Sustainability has long been a theme in the construction industry. To what extent is it now part of the daily planning routine at KREBS+KIEFER?
Incorporating sustainability in our planning is now a matter of course. For example, it’s the main factor we have to consider for our thermal insulation and energy efficiency services. For construction, the choice and use of materials are very important. Our other activities also play an indirect part in ensuring sustainability. When we plan permanent transport structures for railways, cyclists, pedestrians and waterways, we’re helping the transition in mobility. In safety management, we ensure sustainable operations on the building site.
Is sustainable construction actually a question of cost? Does it make building more expensive?
It’s all about the building life cycle and taking an integrated approach. Resource-efficient construction might often be more expensive at present, but this is soon offset by the lifecycle costs and consequential costs. High-quality structures are more durable, so they need less maintenance and the cost of replacing them is delayed. At KREBS+KIEFER we include these aspects in the decision-making process during planning.
Sustainable construction must also always take sociocultural aspects into account. How will this change living and working, for example?
We’re on the verge of a transformation in energy and mobility that will change our habits. The commuter flows of the past decades will be replaced by urban coexistence, along with the creation of new public spaces. More work will be done at home.
Workplaces will become more pleasant places to be. This requires infrastructure that is closely connected to construction engineering: alternative, flexible concepts and forms of transport will ensure our mobility. Sustainable designs – which we at KREBS+KIEFER always aim for – enable resource-efficient and low-emission habitation, keep the traffic flowing and ensure the supply and disposal of energy, water and other utilities. Automated production enables a new quality of work.
Are there projects for which sustainability is of secondary importance?
No. The finite nature of our planet, combined with the high population density and our demand for resources in industrialised nations, mean that sustainability has to be addressed every area of business and life. In the construction industry above all, with its huge consumption of resources but also its indispensable importance to civilised society, sustainability pretty much always plays a role.
We use the term “cradle to cradle” for the process of constructing buildings in such a way that recyclable building materials retain as much of their original value as possible. How far have we come with this process? How consistently do we use it in planning?

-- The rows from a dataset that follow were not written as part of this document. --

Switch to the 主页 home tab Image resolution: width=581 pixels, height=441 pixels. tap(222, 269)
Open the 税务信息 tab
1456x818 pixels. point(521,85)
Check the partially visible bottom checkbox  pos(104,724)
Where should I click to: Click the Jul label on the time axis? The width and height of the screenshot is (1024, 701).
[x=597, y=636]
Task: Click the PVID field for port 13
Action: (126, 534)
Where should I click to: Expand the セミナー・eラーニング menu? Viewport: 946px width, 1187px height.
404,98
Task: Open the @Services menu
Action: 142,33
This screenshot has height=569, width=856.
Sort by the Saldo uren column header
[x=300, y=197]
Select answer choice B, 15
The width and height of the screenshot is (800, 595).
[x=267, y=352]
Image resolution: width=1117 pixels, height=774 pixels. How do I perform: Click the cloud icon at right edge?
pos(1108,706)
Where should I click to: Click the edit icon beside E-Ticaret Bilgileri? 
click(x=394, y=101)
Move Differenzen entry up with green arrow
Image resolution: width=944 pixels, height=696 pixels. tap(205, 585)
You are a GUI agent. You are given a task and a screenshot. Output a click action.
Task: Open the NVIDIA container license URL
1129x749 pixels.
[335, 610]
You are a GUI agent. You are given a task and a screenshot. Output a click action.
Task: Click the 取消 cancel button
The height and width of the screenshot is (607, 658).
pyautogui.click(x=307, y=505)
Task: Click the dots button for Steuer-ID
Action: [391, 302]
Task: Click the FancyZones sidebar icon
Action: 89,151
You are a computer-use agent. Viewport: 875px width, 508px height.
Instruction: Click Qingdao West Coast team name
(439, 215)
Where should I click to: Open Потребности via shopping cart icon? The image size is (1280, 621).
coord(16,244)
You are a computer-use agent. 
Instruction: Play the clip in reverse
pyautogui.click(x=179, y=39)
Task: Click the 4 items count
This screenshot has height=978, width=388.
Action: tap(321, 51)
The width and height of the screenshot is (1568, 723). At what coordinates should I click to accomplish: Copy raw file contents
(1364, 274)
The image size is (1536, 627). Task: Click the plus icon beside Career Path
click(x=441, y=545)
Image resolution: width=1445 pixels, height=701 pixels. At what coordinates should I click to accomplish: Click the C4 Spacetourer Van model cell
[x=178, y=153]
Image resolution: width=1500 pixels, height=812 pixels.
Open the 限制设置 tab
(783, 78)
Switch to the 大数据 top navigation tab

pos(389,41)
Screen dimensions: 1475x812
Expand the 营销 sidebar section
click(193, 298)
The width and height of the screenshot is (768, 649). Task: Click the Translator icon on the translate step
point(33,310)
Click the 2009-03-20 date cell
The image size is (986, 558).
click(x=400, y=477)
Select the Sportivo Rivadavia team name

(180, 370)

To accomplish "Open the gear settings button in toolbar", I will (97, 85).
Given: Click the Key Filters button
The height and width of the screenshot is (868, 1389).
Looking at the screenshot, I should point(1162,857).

While using a resource (material, energy, space, etc.) for as long as possible delays consumption but ultimately still leads to scarcity at some point, the “cradle to cradle” idea stands for – more or less – infinitely recurring use. We’ve already tried it out with finishing elements and façades, as well as with recycled building materials. Bur we’re still a long way from consistently using it. In the next few years, we’ll be focussing more of our research and development efforts on this area. KREBS+KIEFER will be involved in development to meet this important challenge as part of pilot projects.